Click-target data
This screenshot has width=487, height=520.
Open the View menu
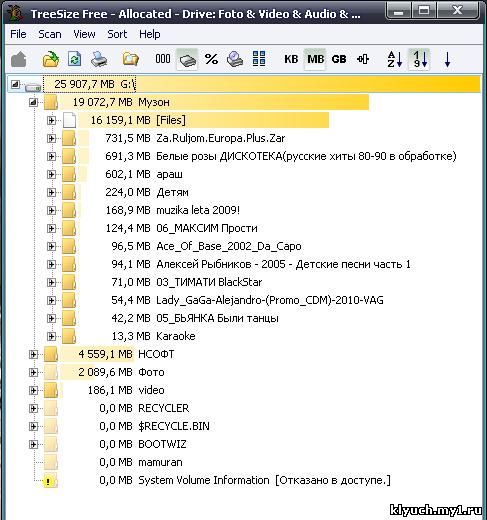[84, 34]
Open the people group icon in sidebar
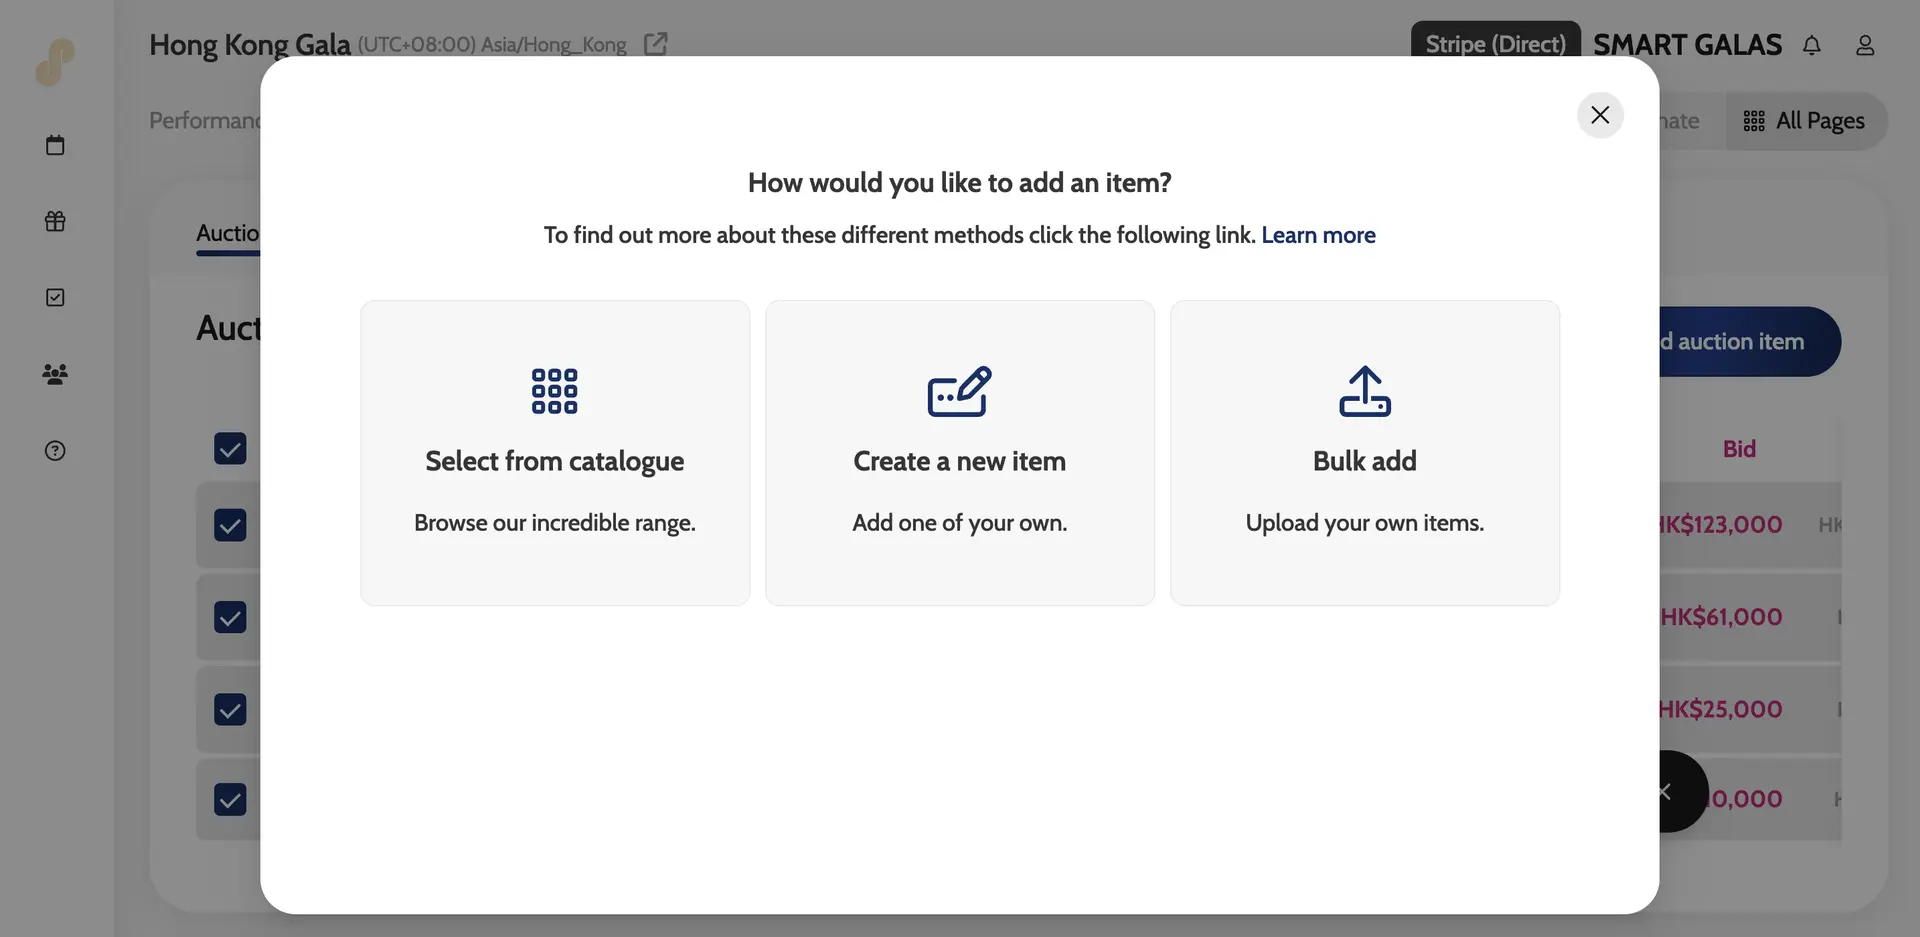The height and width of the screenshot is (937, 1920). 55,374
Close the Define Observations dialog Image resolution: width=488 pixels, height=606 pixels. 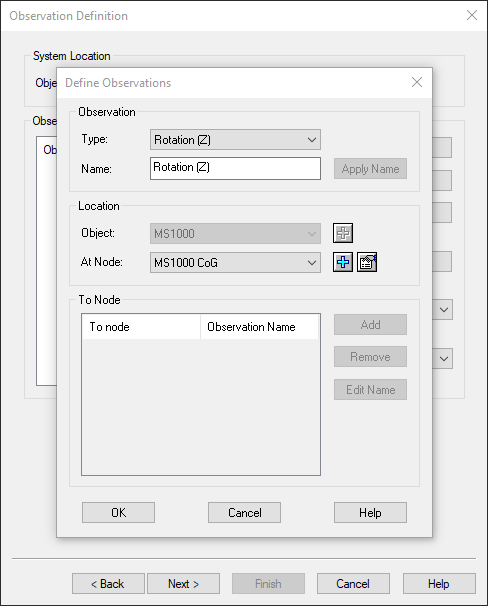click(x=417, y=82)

WORK TO COMPLETE
Convert the material from its start through the line containing "The height and" into a two-column CSV with the headers text and answer. Give one row for each answer, paired with the text it responds to. Put each value in a single quoted field, replace line breaks with spaces, and leave the pictures out.

THE COMPLETED TASK
text,answer
"This screenshot has width=487, height=520. Open the View menu","[84, 34]"
"Open the people group icon in sidebar","The height and width of the screenshot is (937, 1920). 55,374"